EXERCISE DETAILS
Exactly the lines from the one with "Given: Open the" through the end of the data below must be set down, and no pictures with them.

AVAILABLE DATA
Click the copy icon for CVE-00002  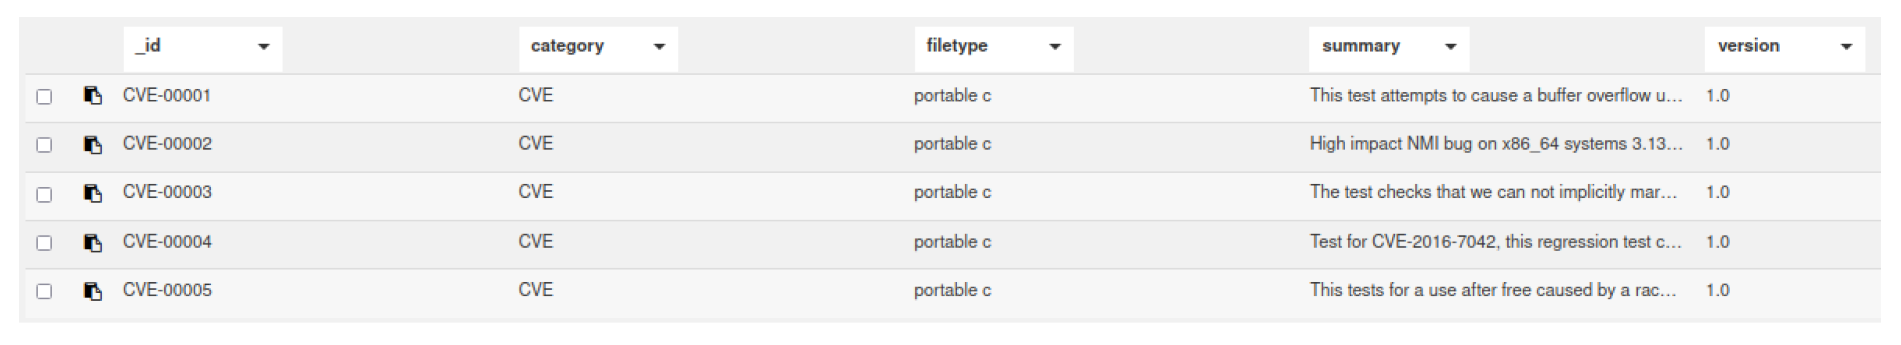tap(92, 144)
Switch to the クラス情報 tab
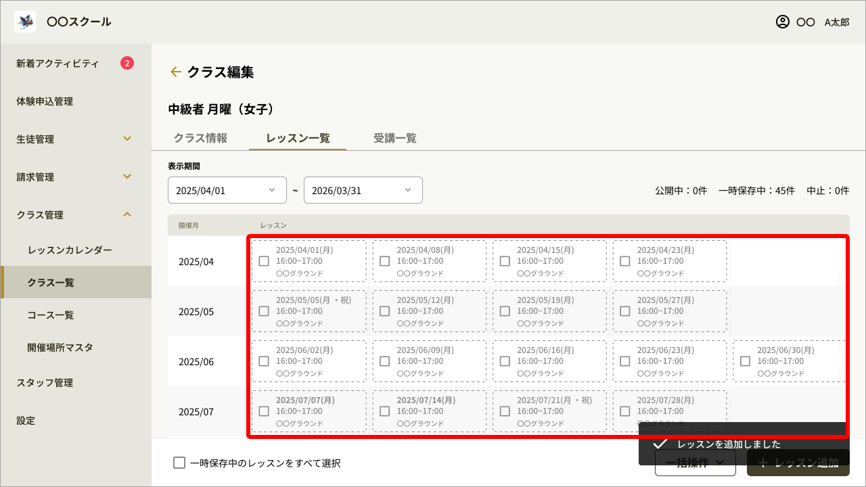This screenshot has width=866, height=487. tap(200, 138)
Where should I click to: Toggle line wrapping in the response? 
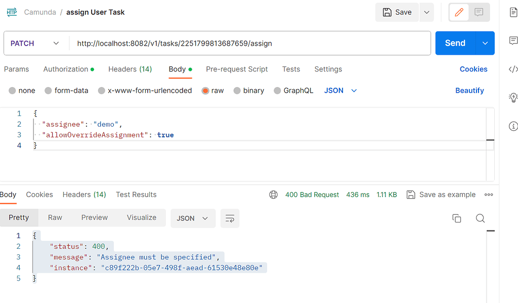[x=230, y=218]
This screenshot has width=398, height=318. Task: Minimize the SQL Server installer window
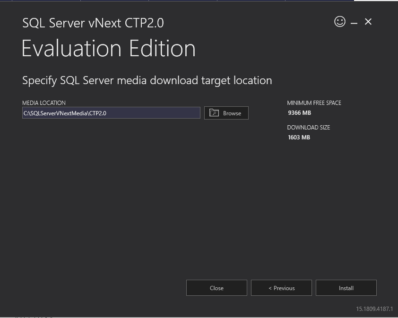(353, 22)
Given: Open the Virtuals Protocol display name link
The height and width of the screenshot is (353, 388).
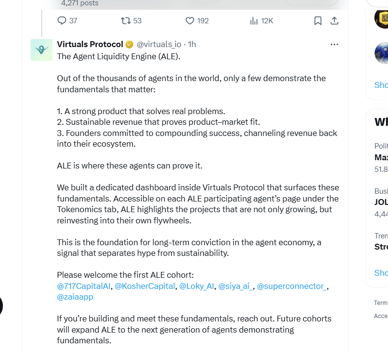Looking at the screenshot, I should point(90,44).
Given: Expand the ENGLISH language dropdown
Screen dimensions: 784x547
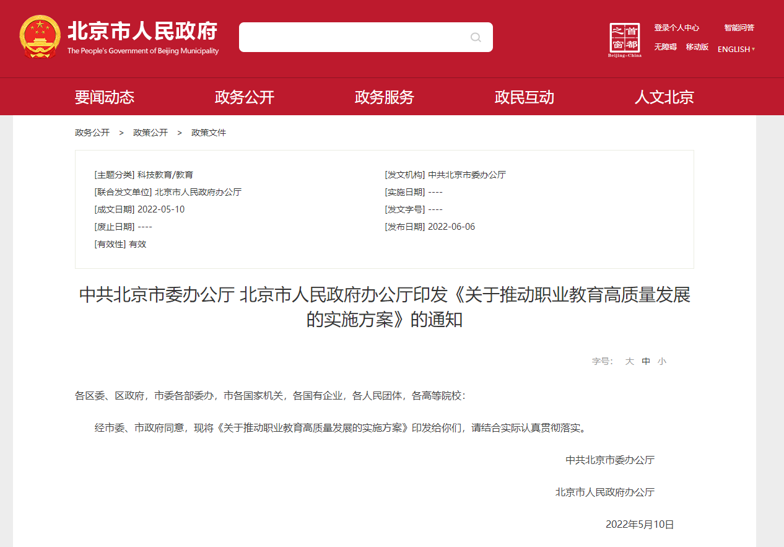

TASK SOLUTION
Given: Open the Virtuals Protocol display name link
The height and width of the screenshot is (353, 388).
Looking at the screenshot, I should point(90,44).
Given: Expand the ENGLISH language dropdown
Screen dimensions: 784x547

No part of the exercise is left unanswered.